_WORK INSTRUCTION_: Please copy exactly the lines from the one containing "At what coordinates" to the end of the entries, both included, and nothing else. Omit every picture.

(Stored data)
────────────────────────────────────────

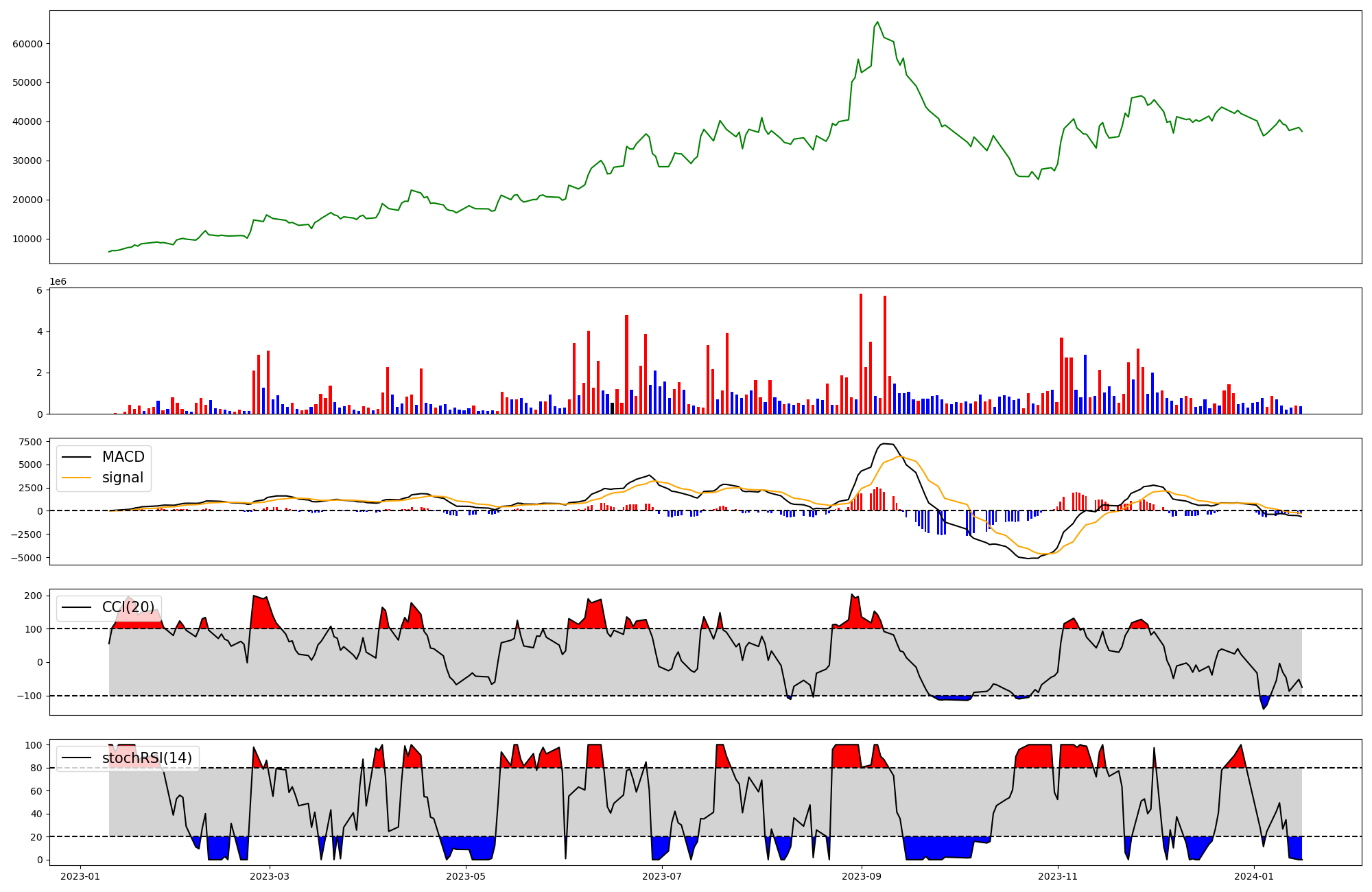Click the −5000 MACD axis tick label

tap(26, 558)
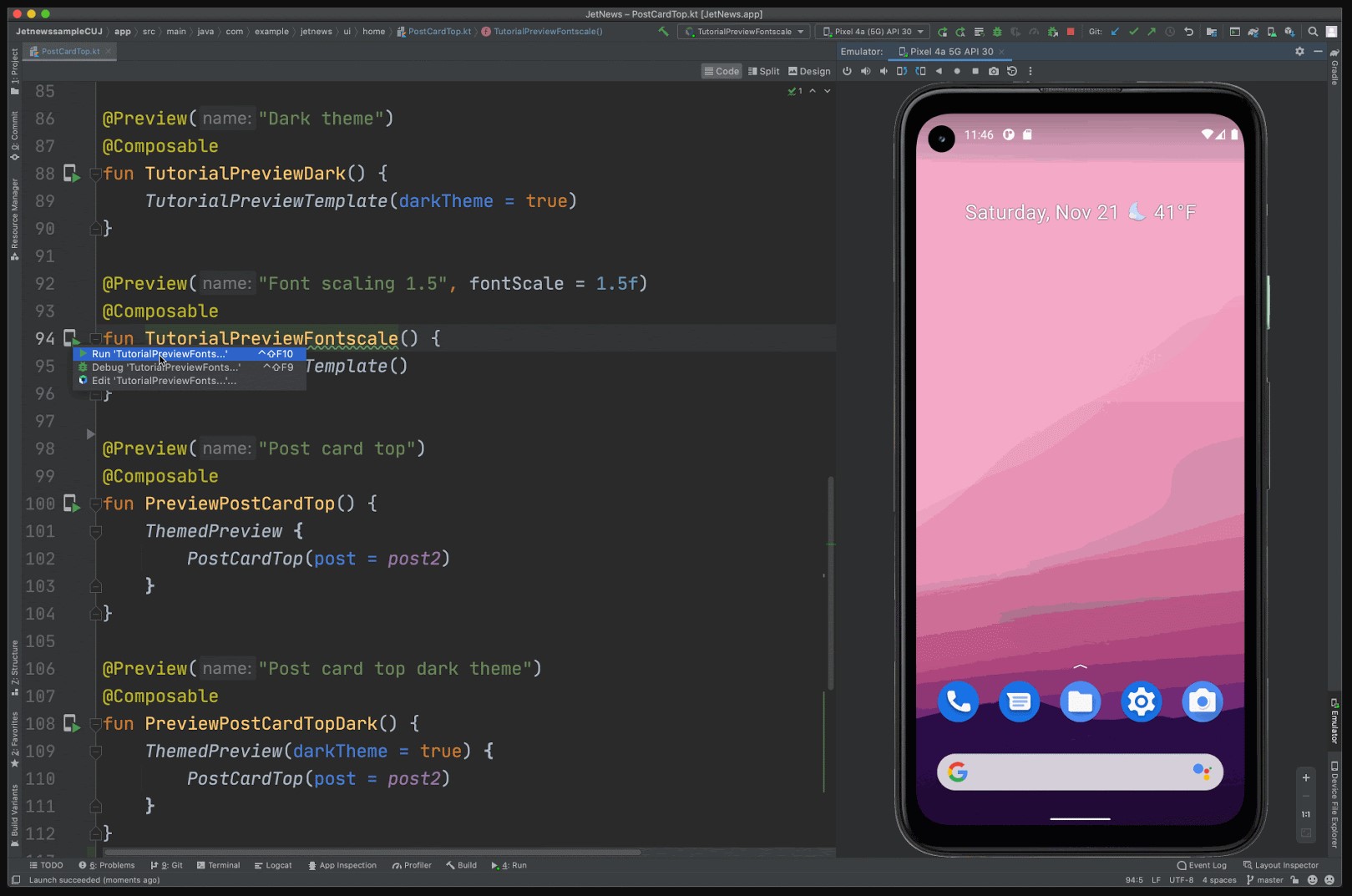Power off the emulator via power icon
The height and width of the screenshot is (896, 1352).
click(x=848, y=72)
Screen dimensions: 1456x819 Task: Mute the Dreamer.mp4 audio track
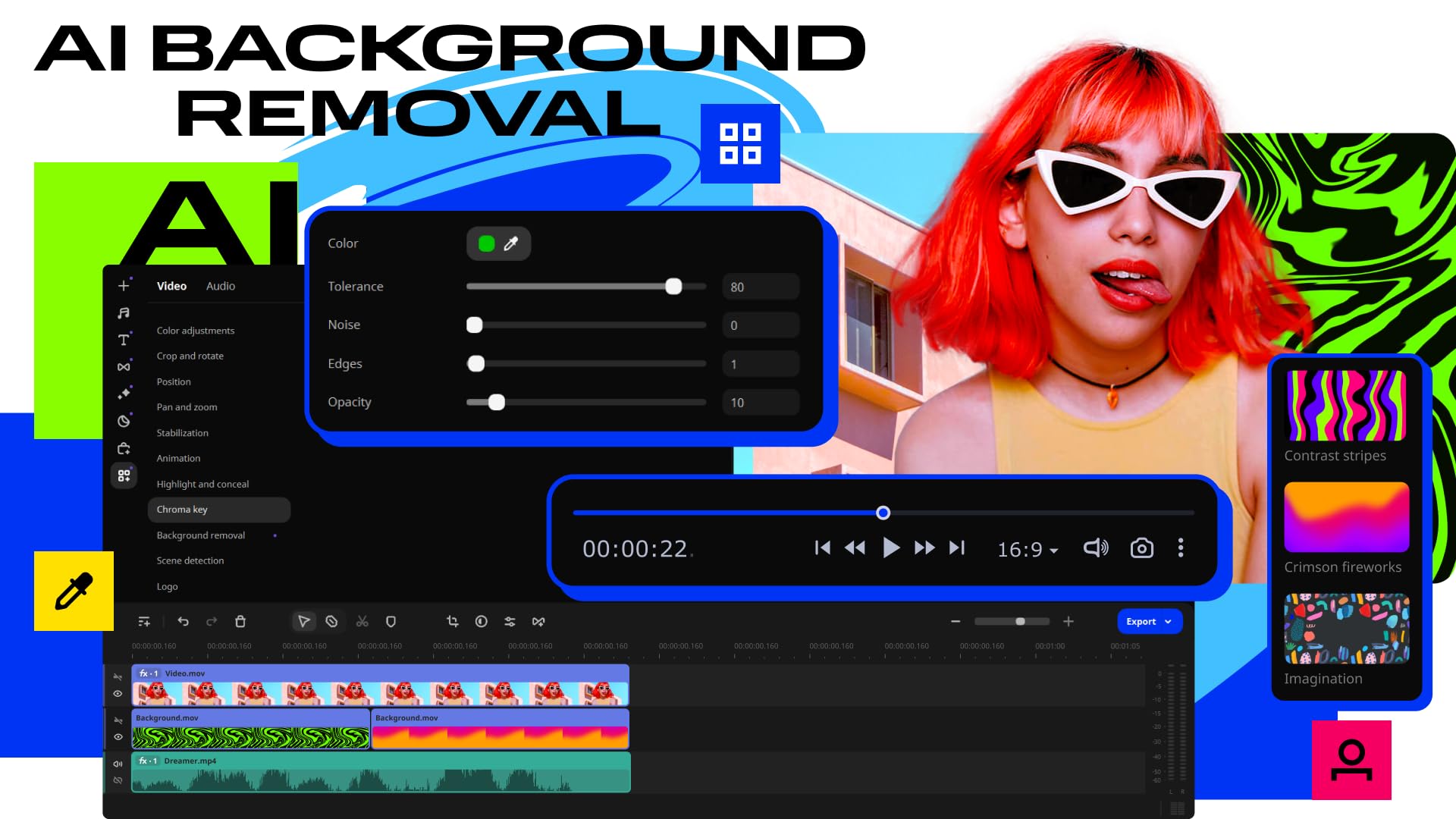click(x=118, y=764)
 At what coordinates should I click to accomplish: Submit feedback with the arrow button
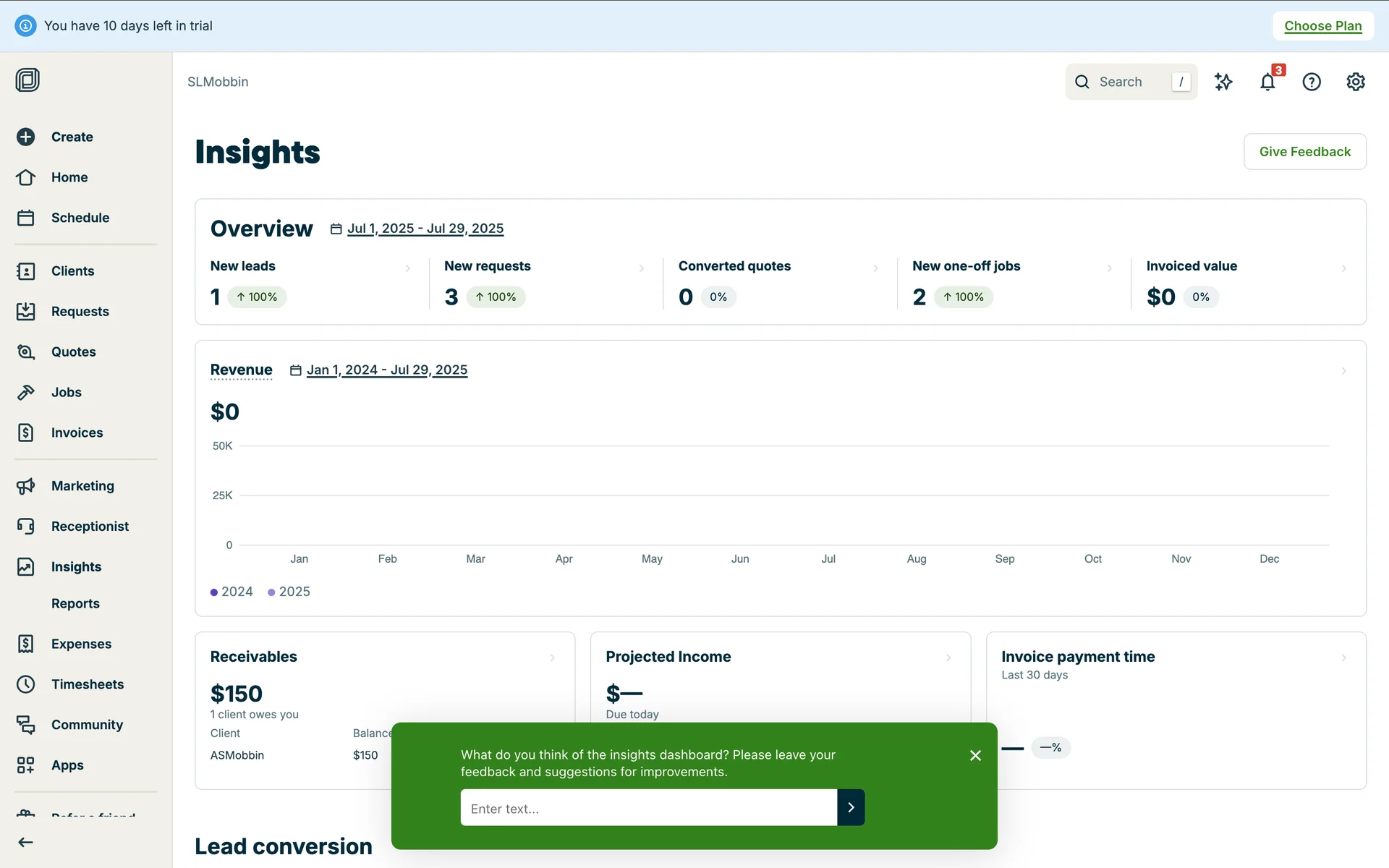(x=851, y=807)
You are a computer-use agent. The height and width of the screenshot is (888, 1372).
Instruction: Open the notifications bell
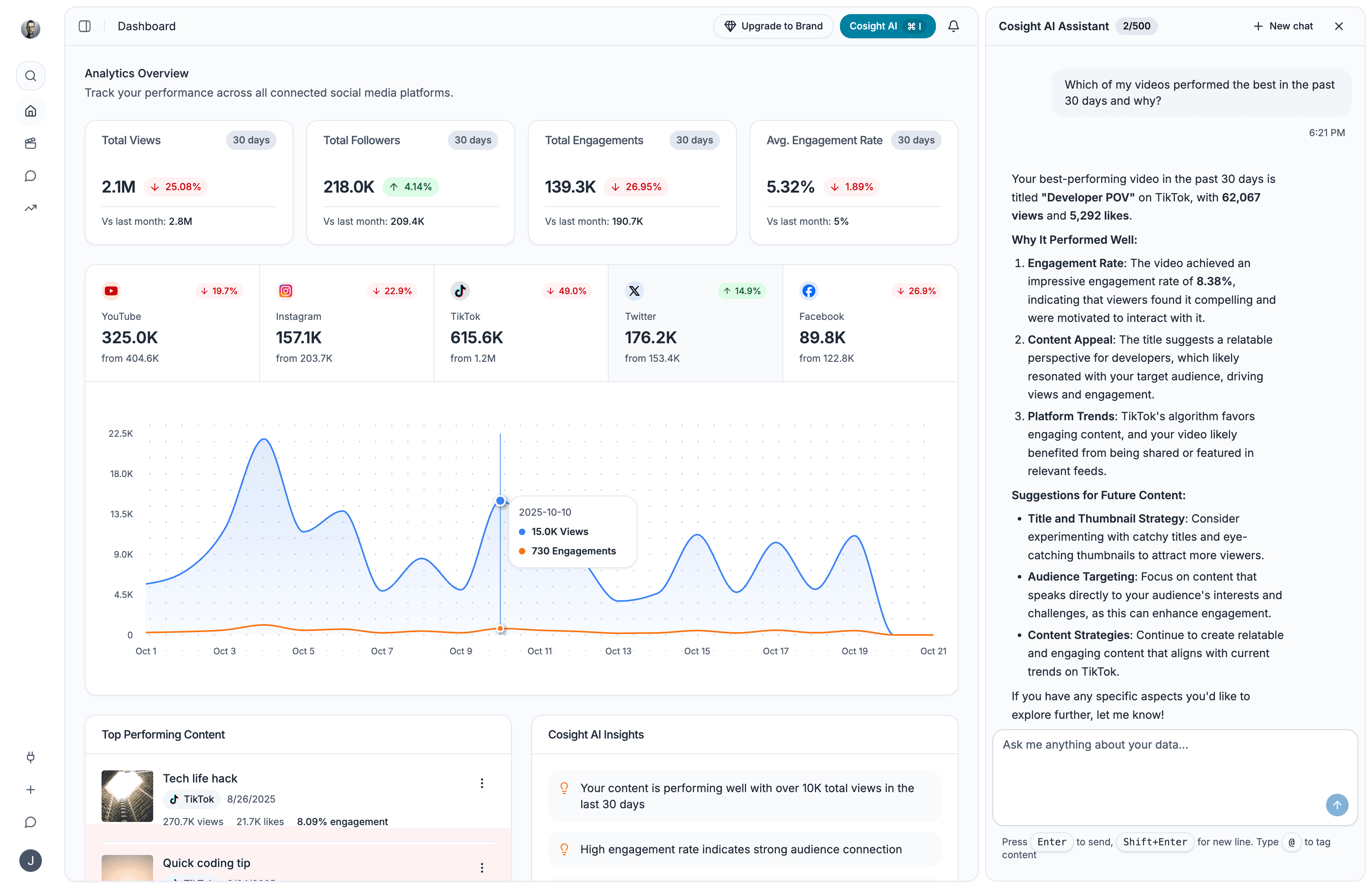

────────────────────────────────────────

_SOLUTION_:
 At what coordinates should I click to accomplish: Submit feedback with the arrow button
(x=851, y=807)
You are a computer-use agent. The height and width of the screenshot is (888, 1372).
Instruction: Open the notifications bell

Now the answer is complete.